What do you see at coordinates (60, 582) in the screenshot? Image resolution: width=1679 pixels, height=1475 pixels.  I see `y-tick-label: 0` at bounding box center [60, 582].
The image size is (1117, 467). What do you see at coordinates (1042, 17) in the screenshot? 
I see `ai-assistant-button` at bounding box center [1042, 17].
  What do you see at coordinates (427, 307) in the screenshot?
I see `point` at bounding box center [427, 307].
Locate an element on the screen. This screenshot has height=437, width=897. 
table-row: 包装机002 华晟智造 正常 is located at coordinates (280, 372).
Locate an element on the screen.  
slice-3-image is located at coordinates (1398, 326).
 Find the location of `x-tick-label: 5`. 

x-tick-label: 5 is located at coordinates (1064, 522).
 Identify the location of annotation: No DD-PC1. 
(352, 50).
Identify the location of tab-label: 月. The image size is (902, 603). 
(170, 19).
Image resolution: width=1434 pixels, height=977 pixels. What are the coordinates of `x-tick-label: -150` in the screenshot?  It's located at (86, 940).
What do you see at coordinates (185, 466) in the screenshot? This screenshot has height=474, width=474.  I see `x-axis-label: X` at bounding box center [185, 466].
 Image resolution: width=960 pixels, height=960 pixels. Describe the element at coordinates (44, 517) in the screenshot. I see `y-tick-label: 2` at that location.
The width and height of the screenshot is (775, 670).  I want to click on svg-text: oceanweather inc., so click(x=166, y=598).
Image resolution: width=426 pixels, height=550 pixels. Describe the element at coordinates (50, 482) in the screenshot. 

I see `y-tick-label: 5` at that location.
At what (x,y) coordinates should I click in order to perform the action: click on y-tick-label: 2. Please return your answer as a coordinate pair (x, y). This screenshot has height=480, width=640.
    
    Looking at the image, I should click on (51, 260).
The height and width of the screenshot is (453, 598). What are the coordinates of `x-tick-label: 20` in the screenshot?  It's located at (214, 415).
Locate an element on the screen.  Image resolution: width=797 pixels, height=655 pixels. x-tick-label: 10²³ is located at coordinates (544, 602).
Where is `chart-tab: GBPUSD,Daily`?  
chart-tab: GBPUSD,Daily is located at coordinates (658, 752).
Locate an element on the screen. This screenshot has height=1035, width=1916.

☆ ☆ ☆ ☆ ☆

### [Assignment]
Identify each line in the entries above that contains the string "click" and copy every one of those lines in full. Case counts, so only matches with the same capitalization qualify.

### [Response to this task]
The width and height of the screenshot is (775, 670).  I want to click on svg-text: oceanweather inc., so click(x=166, y=598).
At what (x,y) coordinates should I click in order to perform the action: click on y-tick-label: 2. Please return your answer as a coordinate pair (x, y). This screenshot has height=480, width=640.
    Looking at the image, I should click on (51, 260).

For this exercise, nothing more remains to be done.